* [EXTRACTED TEXT]
# # # # # # #

Loss receives Ferguson College of Agriculture Excellence in Graduate Student Advising and Mentoring Award

Wednesday, September 8, 2021

Media Contact: Jami Mattox | Agricultural Communications Services | 405-744-8061 |

Scott Loss, an associate professor in the Oklahoma State University Department of Natural Resource Ecology and Management, has received the 2021 Ferguson College of Agriculture Excellence in Graduate Student Advising and Mentoring Award.

Loss pushes students to be better both in and out of the classroom. As an undergraduate and graduate student advisor, he tailors his mentoring to each student based on their stage of education, professional and personal background, and career goals.

“When I was in graduate school, I didn’t like the idea of dedicating 100 percent of my life, inside and outside of the classroom, to my research project,” Loss said. “There are long days and nights of work, but there is also this thing called a work-life balance. I teach my advisees about this because it doesn’t get any easier after graduate school.”

# # # # # # #

* [SUPPLIED DATA]

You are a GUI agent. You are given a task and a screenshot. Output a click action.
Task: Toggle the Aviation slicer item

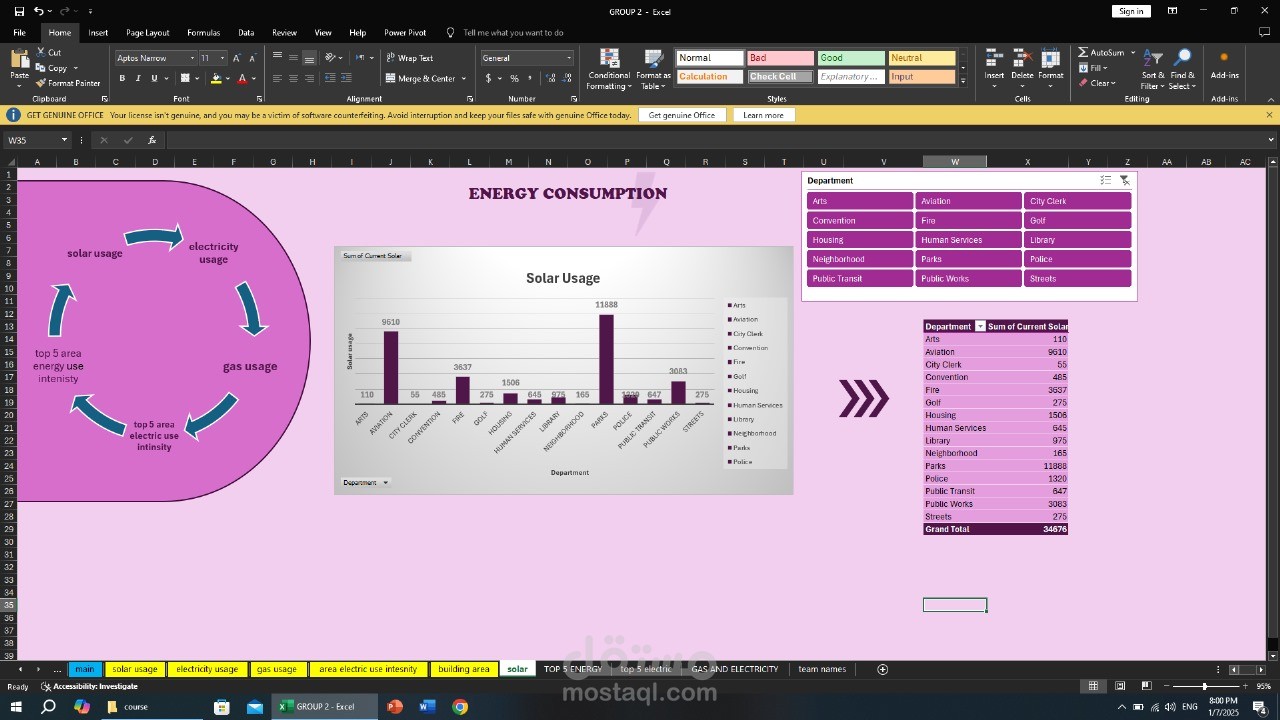coord(968,201)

# # # # # # #

* [TO BE DONE]
Please give again the stretch of the award announcement from "Loss receives Ferguson" through "and career goals.", copied word for word.

* [WRITTEN REPLY]
Loss receives Ferguson College of Agriculture Excellence in Graduate Student Advising and Mentoring Award

Wednesday, September 8, 2021

Media Contact: Jami Mattox | Agricultural Communications Services | 405-744-8061 |

Scott Loss, an associate professor in the Oklahoma State University Department of Natural Resource Ecology and Management, has received the 2021 Ferguson College of Agriculture Excellence in Graduate Student Advising and Mentoring Award.

Loss pushes students to be better both in and out of the classroom. As an undergraduate and graduate student advisor, he tailors his mentoring to each student based on their stage of education, professional and personal background, and career goals.